When you’re a hammer, every problem looks like a nail. To that degree, I think people in human resources think about business problems as human problems. We take the mantra of people as our greatest asset and turn it on its side to diagnose problems.
- Are we hiring the wrong people? We need to train managers again!
- Problems with the quality of your product? Put in better supervision and training!
- Bidding out projects isn’t going as well? Time to talk to Jim and Jane again about doing a better job!
I won’t belabor the point because I think this way too. The tools at your disposal in HR are often the most human oriented. Talking through problems and figuring out the way individuals and teams can solve issues is as important of a skill in the HR wheelhouse as any other.

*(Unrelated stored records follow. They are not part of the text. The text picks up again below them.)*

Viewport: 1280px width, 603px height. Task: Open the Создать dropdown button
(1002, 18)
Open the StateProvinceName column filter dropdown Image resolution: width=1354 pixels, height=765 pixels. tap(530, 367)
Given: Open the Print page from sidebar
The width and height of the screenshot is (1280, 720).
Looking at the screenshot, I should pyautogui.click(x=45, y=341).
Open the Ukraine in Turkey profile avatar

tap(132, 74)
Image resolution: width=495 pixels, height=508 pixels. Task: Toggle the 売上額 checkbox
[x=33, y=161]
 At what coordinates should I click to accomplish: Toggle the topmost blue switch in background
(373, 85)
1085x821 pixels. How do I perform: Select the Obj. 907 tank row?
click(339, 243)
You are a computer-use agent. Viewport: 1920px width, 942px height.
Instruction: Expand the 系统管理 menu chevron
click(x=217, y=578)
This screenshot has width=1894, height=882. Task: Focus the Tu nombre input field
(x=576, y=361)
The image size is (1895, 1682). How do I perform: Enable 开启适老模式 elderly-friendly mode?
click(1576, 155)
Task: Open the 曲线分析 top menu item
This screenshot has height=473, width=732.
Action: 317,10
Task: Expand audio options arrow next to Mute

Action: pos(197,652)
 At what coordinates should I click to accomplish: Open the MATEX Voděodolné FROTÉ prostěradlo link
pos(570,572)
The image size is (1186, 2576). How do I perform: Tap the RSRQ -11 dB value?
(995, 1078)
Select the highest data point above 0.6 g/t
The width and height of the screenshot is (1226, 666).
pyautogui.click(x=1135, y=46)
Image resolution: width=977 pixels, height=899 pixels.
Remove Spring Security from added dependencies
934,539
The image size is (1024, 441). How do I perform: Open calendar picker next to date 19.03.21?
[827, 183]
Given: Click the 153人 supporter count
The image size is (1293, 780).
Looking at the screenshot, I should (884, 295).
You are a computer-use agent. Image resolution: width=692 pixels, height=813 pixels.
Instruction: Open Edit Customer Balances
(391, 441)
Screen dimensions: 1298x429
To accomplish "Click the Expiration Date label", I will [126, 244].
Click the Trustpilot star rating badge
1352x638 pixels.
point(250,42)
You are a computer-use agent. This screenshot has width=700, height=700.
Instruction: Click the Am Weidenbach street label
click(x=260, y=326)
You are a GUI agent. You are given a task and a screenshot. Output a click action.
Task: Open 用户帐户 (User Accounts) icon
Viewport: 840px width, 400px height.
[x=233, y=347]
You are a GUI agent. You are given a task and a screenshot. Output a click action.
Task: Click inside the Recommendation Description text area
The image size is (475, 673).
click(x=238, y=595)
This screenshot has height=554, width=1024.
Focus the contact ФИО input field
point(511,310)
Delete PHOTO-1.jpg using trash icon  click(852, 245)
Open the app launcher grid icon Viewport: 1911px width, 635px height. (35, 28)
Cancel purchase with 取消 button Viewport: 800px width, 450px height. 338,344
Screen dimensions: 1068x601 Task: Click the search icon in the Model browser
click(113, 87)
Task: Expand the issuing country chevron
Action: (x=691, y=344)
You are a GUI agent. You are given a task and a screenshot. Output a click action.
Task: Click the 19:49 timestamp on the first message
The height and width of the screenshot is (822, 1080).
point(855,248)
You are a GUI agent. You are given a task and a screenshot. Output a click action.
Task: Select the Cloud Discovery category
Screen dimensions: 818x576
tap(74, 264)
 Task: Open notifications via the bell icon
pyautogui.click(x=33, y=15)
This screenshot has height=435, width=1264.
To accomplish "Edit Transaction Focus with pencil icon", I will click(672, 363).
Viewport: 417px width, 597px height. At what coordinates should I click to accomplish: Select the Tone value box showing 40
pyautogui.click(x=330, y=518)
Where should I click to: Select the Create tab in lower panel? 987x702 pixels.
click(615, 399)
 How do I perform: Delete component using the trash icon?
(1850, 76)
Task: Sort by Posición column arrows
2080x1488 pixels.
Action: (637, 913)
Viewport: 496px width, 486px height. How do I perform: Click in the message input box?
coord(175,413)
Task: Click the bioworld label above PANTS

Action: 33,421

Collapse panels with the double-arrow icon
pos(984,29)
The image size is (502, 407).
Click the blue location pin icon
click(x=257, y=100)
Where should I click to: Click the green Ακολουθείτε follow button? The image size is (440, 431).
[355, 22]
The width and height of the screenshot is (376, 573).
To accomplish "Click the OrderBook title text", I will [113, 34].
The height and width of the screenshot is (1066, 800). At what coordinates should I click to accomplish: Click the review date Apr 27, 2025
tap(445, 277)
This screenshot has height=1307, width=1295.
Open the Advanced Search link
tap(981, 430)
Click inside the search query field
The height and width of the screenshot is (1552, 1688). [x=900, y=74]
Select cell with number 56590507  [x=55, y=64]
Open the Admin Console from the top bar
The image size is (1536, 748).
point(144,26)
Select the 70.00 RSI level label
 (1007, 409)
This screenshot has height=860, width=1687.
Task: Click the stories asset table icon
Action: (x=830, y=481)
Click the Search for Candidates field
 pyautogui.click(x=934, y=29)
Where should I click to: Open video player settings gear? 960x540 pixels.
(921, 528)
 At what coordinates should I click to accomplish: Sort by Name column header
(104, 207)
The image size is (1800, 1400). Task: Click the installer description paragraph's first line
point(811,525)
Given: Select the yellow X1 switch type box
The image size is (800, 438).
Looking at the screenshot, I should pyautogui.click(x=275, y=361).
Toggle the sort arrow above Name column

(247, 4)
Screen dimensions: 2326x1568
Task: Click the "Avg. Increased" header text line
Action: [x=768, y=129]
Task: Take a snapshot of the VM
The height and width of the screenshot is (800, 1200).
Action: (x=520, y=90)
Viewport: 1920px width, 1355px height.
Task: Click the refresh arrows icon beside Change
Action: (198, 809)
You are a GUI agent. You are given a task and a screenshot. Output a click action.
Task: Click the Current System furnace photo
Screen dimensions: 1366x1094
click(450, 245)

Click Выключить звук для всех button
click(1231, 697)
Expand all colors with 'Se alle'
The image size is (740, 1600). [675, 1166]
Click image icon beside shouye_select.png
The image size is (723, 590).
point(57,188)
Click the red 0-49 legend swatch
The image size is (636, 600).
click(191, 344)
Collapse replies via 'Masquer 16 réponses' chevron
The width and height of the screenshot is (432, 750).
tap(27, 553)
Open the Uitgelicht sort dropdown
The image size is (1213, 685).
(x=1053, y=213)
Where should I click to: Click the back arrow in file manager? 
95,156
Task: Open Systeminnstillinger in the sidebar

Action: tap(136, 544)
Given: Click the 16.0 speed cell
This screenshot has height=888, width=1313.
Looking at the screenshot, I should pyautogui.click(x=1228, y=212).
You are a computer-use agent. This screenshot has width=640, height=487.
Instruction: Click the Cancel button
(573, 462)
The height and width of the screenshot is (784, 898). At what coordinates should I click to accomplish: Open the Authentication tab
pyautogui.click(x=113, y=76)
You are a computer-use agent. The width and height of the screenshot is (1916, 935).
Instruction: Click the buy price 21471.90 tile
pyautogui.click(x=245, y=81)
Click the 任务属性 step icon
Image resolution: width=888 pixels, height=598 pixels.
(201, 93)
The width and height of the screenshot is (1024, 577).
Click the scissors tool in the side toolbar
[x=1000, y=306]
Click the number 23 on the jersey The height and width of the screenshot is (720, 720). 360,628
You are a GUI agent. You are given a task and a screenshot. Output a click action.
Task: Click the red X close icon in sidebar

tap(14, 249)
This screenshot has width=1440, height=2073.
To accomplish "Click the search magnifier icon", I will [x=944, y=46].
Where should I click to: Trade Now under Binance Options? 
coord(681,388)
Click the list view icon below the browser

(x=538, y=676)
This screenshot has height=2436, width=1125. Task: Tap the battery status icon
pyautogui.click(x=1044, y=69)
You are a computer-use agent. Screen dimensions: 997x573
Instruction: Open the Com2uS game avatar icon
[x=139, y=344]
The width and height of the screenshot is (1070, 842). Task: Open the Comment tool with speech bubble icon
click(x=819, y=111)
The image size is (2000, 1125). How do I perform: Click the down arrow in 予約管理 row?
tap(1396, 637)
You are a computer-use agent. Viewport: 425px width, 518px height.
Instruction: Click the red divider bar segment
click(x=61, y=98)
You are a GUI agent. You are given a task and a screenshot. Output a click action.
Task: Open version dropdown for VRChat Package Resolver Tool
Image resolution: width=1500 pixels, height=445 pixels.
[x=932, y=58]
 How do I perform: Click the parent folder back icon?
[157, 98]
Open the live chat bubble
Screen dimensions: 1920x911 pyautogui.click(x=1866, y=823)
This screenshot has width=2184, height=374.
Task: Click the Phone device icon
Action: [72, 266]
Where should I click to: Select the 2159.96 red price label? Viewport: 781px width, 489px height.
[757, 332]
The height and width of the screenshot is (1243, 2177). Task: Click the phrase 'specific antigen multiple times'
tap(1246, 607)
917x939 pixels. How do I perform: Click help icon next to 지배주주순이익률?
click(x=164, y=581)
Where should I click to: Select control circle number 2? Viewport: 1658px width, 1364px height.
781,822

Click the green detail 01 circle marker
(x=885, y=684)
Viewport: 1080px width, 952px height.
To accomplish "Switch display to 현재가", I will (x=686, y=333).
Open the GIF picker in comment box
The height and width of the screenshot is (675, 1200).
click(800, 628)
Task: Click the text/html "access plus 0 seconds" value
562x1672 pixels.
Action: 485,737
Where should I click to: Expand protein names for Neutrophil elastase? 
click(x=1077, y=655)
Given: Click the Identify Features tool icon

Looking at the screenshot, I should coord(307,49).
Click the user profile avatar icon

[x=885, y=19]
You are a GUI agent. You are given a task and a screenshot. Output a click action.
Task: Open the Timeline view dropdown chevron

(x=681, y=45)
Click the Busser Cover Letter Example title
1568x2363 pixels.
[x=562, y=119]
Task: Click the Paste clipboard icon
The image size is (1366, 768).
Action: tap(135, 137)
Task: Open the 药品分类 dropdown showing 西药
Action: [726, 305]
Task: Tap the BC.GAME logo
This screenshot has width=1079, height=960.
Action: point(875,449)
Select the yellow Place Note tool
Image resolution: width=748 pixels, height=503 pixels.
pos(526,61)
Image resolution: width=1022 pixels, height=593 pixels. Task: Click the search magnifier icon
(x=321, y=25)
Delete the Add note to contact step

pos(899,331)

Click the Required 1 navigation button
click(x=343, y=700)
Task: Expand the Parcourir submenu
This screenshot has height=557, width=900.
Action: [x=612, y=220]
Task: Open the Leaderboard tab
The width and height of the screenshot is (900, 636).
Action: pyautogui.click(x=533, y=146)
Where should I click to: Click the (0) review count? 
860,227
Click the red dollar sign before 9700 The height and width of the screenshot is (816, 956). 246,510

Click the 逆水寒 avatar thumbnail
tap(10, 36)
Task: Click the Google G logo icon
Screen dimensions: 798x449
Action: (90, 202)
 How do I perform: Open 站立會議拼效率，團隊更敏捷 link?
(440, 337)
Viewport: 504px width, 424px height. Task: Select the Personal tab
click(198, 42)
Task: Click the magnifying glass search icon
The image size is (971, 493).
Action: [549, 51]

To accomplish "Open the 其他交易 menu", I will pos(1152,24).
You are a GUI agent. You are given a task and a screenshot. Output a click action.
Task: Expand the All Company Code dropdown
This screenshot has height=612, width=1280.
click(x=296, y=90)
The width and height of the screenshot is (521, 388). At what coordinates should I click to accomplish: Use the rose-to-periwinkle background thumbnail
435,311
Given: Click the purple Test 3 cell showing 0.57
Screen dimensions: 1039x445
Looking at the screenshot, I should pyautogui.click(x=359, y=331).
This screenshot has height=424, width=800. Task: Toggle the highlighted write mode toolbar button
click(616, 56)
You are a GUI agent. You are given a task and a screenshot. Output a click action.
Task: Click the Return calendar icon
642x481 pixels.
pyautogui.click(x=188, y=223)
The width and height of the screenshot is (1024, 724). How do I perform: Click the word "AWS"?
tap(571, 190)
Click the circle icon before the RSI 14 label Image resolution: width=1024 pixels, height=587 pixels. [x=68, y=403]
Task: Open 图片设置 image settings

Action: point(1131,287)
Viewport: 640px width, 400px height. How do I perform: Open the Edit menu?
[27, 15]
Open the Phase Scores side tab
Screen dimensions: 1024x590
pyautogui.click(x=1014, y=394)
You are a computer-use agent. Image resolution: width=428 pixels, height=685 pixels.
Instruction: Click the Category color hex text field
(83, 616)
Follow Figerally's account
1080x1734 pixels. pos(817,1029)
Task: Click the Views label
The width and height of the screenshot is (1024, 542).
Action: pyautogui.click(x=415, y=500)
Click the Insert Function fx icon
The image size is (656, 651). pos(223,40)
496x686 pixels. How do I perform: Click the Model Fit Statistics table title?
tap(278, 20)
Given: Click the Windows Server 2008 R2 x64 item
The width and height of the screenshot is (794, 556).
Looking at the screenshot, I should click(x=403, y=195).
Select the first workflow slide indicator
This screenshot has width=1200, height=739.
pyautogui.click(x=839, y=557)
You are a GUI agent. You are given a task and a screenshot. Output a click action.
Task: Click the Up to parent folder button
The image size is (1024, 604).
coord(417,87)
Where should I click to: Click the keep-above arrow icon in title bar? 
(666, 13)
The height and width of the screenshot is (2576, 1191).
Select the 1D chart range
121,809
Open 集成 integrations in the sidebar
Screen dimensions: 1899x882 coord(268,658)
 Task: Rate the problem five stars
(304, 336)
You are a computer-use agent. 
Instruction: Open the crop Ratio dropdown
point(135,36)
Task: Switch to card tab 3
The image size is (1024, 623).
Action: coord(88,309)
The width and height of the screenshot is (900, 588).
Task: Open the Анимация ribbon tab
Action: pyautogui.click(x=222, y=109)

Many of our problems are human problems, too. We have the wrong people in the wrong place doing the wrong job. And there are indirect causes of action that impact the way people work: compensation, culture, power, and structure. All of that can be easily understood within the context of people being the key to our success and failure.
Not all of our problems are human problems though.
- Hiring the wrong people happens because the right tools are never put in place, no matter the training.
- Product suffers because the process to monitor quality is ineffective (or overbearing enough to create inefficiencies that need to be bypassed at critical moments).
- Poor bidding success can be because the company is in a weak position financially or lack the internal resources to compete in the market.
In these situations, there is a prevalent attitude to take care of the human issues as best as possible first. Make sure managers are trained as well as possible (even if the tools are inadequate), employees have clear direction (in spite of poor performance) and squeeze the prune for more juice (when your internal resources and finances are tightening up).
That plays right into HR’s sphere. “We’ll get the most out of these employees, even if everything around them is inefficient, poorly thought out or unable to function,” they say.
The message that sends to your employees? Getting the maximum output from them (blood, sweat, tears and all) is more important than getting maximum output across all of the organization’s critical processes. You know what? That’s a pretty messed up message.
This is a leadership area for HR: yes, we can fix the people problems but we also need to fix the process, finances, and tools that prevent work from getting done to its greatest value.